Wesley Weber (full name is Wesley Wayne Weber, 1965) was a Canadian who succeeded in counterfeiting the Canadian hundred-dollar bill. Because of this, many stores stopped accepting $100 bills until the note was redesigned. According to the Royal Canadian Mounted Police, they are the highest quality computer produced counterfeits of Canadian currency to date. This was one reason that the 100 dollar bills were redesigned to make them more difficult to counterfeit. The Weber bill is still taught in police colleges as the prime test case for counterfeit.

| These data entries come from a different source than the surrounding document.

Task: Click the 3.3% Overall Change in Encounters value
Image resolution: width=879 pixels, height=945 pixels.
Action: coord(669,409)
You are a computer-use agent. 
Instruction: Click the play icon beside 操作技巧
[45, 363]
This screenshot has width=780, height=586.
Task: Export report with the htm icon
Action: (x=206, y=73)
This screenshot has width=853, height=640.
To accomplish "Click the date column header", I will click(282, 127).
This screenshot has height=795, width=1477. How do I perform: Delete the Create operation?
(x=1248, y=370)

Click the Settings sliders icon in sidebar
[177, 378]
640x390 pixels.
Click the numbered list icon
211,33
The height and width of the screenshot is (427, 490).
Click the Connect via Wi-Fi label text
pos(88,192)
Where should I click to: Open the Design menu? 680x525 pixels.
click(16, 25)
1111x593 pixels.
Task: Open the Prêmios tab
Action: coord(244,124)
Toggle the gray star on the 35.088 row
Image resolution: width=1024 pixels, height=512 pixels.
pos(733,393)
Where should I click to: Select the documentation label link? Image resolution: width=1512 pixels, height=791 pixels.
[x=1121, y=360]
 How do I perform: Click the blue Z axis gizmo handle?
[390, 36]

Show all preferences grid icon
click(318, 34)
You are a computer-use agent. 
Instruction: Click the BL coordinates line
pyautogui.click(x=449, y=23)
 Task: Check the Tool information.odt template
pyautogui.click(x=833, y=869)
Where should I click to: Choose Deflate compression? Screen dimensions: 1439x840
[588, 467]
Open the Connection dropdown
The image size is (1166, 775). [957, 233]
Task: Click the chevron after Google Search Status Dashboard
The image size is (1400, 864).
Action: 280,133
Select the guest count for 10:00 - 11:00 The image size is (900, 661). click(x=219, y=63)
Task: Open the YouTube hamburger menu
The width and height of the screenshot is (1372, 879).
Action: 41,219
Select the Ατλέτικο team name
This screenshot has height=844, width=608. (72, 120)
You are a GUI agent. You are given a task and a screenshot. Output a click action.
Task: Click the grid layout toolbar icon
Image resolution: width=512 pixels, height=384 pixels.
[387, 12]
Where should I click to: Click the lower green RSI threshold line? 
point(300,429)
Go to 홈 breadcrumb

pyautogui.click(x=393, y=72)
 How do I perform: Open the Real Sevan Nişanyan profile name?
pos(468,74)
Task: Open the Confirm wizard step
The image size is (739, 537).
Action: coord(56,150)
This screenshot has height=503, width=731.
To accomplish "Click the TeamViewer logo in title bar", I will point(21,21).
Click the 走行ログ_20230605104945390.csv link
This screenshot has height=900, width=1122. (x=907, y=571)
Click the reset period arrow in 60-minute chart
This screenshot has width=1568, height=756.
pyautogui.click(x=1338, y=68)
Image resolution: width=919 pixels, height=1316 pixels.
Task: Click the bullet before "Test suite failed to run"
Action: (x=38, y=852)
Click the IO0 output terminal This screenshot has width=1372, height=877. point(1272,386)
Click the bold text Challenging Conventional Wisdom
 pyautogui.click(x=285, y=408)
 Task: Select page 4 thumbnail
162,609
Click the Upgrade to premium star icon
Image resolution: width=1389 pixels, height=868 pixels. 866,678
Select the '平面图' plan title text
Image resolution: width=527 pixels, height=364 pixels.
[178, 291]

Wesley Weber was a self-taught mastermind who had spent years tinkering with banknotes to perfect the simulated images and security features. These skills earned him a conviction for cheque forgery ring in 1997, and another for counterfeiting $10 and $20 bills since 1999. He was arrested in October 2000 for passing a counterfeit $100 at an auto parts supplier, but was released on bail a week later. He pleaded guilty in August 2001, and received a five-year prison sentence. Weber was released from jail in August 2006.
- Wesley Weber was first convicted of forgery in 1997 and spent three months in jail. In April, 1999, was busted for running a grow op and sentenced to 240 hours of community service and 18 months of house arrest
- July 11, 2001, was arrested for counterfeiting and sentenced to 13 months in prison
- October 14, 2008 Weber was charged for trading securities and acting as an advisor without proper registration, for using false names and misrepresenting himself as experienced trader.
- November 18, 2015 Wesley Weber has been charged with alleged breaches of the Securities Act (Ontario) following an investigation by the OSC’s Joint Serious Offences Team (JSOT). He was charged with one count of trading without registration as required by section 25(1) of the Securities Act.
- February 17, 2016 Wesley Weber Charged Criminally With Breaching a Conditional Sentence Order.